Двое самых изысканных и желанных кавалера нашего государства нашли во мне свою страсть и призвание, и я с не меньшим пылом отдавала им всю себя без остатка. Ведь это самое меньшее, что я могла для них сделать за спасение своей души и жизни. И если в первые минуты я опасалась, что одновременное обладание мною раззадорит в них дух соперничества, и они не смогут поделить меня между собой, наше восхитительное утро, когда я всячески ласкала князя Дубицкого своим ротиком, а в это время Черкесов распечатывал мою заднюю дверцу, смогло примирить двух моих любимых мужчин друг с другом.
Ведь тогда им стало совершенно очевидно, что я безраздельно принадлежу им обоим без остатка, и смогу ублажить сразу двоих, не вызывая излишней ревности. Часы в маленьком шале перетекали в дни, а мы так и не могли насытиться сполна друг другом. Стоило только князю Черкесову улечься на нашем ложе, пристраивая меня сверху на свой алый жезл, как и князь Дубицкий мгновенно вспыхивал страстью и победоносно входил в меня сзади, ещё в одно волшебное отверстие для наслаждений, которое я открыла для себя.
И если раньше я даже и помыслить не могла, что такое возможно, то сейчас во мне совершенно синхронно двигались два оживших античных божества, нажимая во мне секретные клавиши, как будто играя на клавесине, покусывая мои сосцы и пришпоривая меня, похлопывая по крупу, пока я снова не начинала содрогаться в бесконечном наслаждении.
Я открыла для себя восхитительную игру втроём, a trois: ухватив мои вожделенные фаллосы за самое основание обеими своими ладонями, я начинала попеременно их облизывать и целовать, как щербет, который недавно стал готовить мой повар. Не ослабляя своей крепкой хватки, я поглаживала и водила своими кулачками по их натянутым пушечным стволам, не переставая ласкать их язычком.
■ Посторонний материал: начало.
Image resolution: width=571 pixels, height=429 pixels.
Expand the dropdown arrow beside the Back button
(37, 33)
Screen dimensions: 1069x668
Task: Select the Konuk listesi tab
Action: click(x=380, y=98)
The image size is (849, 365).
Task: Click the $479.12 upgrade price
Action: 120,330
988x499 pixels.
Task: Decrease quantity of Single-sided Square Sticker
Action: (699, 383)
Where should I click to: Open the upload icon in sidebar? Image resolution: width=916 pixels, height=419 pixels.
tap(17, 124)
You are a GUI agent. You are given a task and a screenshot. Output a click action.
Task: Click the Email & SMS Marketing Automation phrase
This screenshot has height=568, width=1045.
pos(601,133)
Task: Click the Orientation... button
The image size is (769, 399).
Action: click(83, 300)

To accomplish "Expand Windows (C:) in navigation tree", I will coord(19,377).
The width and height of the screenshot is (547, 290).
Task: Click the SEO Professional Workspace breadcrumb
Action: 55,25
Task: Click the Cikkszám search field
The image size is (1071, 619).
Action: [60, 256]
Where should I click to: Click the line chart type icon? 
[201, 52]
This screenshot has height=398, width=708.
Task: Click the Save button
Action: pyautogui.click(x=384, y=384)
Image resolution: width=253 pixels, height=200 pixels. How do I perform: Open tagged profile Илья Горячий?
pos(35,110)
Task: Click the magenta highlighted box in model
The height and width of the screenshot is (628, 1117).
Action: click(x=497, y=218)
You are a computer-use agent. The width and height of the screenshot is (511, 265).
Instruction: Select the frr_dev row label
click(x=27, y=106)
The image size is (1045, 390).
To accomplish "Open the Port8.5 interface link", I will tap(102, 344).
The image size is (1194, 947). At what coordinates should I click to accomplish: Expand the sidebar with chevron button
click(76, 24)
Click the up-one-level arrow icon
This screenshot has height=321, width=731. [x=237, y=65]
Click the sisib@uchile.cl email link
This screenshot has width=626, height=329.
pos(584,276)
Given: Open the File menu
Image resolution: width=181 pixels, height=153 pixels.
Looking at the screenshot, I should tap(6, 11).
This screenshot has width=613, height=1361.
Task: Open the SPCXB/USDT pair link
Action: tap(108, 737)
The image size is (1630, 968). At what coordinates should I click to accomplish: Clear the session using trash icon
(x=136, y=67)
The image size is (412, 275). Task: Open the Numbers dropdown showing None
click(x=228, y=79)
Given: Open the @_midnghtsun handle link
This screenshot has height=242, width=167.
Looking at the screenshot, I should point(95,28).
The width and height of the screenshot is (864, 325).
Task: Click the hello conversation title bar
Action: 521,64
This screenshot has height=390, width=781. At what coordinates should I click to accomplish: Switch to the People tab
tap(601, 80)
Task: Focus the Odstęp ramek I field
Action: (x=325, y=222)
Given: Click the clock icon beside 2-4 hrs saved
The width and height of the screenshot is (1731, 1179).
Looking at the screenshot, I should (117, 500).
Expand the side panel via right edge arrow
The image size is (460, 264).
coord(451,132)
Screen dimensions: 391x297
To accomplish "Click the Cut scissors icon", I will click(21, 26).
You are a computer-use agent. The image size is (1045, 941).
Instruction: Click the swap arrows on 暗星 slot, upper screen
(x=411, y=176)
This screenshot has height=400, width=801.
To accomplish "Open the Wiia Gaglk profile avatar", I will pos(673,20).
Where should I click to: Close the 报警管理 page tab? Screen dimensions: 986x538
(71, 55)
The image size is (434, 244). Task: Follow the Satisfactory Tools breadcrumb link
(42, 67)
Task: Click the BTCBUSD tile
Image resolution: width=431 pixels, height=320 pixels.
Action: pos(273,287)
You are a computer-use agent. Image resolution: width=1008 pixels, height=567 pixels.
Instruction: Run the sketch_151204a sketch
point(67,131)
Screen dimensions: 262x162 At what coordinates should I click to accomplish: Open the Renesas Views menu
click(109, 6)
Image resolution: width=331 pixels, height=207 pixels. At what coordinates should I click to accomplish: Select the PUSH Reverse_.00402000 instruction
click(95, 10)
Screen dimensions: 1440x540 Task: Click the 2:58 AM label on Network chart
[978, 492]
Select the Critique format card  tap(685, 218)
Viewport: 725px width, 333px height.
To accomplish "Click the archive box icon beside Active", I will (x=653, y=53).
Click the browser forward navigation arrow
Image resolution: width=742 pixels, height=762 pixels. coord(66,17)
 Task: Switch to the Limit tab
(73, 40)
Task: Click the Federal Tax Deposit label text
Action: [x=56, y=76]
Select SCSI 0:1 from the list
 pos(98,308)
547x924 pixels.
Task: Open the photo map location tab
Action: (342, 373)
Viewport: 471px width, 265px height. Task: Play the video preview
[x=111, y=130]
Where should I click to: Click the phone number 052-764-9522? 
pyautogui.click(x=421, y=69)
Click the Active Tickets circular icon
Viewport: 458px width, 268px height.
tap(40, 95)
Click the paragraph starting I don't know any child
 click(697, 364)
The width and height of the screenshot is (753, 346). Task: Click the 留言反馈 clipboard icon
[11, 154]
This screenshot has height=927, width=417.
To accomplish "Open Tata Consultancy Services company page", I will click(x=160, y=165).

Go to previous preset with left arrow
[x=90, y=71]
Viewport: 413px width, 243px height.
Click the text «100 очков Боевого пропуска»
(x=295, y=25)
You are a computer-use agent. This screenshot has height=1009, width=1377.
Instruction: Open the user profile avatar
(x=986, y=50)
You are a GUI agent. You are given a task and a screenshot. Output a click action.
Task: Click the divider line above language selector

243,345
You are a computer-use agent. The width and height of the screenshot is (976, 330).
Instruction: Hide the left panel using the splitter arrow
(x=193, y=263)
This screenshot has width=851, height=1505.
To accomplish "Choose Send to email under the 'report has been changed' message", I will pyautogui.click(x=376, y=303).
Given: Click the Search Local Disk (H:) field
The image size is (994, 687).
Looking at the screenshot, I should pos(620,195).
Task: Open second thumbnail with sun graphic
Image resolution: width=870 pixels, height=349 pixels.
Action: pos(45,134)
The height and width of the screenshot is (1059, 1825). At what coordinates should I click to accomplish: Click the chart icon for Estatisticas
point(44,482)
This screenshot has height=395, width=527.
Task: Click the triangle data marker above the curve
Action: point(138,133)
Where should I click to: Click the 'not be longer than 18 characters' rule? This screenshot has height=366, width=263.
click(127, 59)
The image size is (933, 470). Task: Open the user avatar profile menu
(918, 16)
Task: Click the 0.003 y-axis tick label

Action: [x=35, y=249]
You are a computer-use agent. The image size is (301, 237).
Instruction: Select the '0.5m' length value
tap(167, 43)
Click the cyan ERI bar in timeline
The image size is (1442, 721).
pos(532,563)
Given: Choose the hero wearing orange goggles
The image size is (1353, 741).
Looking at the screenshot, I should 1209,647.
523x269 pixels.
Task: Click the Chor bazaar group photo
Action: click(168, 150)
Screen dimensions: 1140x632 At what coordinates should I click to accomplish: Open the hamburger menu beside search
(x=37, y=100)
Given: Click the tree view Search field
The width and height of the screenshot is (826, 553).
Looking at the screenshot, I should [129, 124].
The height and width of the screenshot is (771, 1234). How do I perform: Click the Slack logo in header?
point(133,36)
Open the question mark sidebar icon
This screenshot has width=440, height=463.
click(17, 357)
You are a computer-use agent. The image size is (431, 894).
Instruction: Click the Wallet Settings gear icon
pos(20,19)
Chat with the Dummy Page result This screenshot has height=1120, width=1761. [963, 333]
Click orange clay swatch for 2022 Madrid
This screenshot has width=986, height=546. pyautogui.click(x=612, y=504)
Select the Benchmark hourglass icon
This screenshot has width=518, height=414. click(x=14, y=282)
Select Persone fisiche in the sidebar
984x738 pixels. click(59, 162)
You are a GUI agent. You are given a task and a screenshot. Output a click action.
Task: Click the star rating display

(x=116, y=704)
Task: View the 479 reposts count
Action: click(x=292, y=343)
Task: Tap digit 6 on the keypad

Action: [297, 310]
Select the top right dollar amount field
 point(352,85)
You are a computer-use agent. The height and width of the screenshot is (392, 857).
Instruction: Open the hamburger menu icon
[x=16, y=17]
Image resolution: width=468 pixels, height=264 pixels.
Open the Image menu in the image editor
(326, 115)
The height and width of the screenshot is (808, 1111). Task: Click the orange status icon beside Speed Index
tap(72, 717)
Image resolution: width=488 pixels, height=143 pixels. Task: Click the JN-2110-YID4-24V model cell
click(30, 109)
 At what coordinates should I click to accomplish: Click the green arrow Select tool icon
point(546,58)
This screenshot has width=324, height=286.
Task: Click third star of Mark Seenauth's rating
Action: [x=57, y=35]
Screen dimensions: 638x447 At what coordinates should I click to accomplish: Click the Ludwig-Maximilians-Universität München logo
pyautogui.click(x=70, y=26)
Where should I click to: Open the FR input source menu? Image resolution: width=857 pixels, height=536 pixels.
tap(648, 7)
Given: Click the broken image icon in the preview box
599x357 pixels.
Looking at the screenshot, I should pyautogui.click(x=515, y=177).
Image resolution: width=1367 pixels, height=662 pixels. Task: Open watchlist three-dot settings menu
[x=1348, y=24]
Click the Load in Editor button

И с детским восторгом ждала, чьё же орудие выстрелит первым, с наслаждением слизывая вкусное gelato с их круглых горячих ядер.
А порой, расшалившись, я одновременно засовывала их горящие орудия в свой ротик, одновременно облизывая их, и для меня было высшим наслаждением, когда они заканчивали бой одновременно, и я слышала их глухие сладострастные стоны:
— О, Кати… Я тебя обожаю…
И я только отвечала им:
— А я обожаю вас…
Стоит ли говорить, что первое утро, когда я увидела в окне яркое солнце, стало для меня самым ужасным утром в жизни. Я и представить себе не могла, что мне придётся расставаться со своими двумя сердечными друзьями, без которых я даже не могла и помыслить более своего дальнейшего существования…
Мы вернулись в нашу усадьбу, где нас встречали как настоящих героев, сумевших выбраться из цепкой хватки смерти, и только мы втроём знали тайну, навеки соединившую нас...
Конец
— Вы же знаете, дорогая Лалла, что она посмела приехать на наш бал-маскарад? — в возмущении шевеля бровями, произнесла фрейлина Терлецкая, врываясь в покои Её Величества.
— Вы о ком, моя милая Аннет? — отложив в сторону своё увлекательное чтение, но всё ещё пребывая в нём, рассеянно переспросила императрица свою подругу.